▽

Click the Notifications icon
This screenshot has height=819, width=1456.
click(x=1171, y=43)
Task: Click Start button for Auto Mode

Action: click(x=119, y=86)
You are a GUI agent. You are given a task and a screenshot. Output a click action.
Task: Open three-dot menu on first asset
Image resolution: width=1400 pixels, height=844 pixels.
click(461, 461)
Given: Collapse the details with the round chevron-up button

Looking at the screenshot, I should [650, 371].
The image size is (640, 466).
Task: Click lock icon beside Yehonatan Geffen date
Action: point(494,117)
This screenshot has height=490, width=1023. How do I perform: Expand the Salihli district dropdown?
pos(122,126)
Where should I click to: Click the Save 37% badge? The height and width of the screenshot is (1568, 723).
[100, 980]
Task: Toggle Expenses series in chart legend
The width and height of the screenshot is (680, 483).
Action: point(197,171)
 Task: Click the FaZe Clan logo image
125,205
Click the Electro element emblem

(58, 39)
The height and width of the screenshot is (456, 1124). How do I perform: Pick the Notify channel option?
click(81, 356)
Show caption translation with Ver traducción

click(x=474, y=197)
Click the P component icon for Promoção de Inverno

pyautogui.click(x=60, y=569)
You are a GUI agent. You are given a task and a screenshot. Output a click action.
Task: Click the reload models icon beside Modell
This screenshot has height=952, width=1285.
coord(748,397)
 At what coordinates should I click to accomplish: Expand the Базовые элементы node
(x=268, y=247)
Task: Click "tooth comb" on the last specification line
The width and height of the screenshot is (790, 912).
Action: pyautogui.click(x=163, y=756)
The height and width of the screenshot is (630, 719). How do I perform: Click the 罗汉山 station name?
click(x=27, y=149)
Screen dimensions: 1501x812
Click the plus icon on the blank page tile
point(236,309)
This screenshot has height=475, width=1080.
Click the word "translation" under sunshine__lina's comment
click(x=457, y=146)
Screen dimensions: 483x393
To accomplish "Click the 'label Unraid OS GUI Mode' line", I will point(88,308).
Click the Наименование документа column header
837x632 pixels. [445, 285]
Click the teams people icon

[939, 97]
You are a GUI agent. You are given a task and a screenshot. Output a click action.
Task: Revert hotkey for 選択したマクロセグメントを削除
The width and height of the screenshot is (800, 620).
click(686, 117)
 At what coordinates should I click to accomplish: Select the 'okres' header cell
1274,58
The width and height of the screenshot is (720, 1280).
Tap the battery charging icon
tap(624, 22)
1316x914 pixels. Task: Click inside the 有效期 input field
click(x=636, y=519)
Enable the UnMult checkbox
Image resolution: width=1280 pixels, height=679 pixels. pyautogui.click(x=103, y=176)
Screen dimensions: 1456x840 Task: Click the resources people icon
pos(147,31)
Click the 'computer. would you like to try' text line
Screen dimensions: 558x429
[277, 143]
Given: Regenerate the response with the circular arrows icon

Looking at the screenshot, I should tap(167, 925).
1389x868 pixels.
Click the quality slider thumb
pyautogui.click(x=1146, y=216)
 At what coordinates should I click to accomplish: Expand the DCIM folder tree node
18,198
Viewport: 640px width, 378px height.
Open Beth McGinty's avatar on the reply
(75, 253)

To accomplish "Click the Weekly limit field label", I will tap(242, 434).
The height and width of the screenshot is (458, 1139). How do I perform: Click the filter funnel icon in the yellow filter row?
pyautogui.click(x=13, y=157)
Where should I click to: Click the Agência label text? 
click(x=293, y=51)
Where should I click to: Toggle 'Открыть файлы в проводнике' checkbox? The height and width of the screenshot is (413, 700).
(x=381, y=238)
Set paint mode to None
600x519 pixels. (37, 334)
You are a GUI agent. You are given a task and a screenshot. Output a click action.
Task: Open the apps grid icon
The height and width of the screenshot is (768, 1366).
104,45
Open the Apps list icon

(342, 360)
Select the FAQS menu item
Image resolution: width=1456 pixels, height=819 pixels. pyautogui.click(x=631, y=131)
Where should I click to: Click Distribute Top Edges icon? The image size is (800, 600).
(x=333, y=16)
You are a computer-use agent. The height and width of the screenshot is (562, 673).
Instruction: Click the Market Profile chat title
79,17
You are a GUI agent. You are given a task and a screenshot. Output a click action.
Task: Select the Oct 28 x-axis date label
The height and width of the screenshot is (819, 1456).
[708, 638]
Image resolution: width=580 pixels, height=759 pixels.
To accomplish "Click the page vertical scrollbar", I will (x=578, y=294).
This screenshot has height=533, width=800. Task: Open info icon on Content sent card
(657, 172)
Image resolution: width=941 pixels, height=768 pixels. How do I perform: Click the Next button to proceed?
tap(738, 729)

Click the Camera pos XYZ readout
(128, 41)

△

The records are above. How many lines in them contain the word "will"? Give the number alone.

3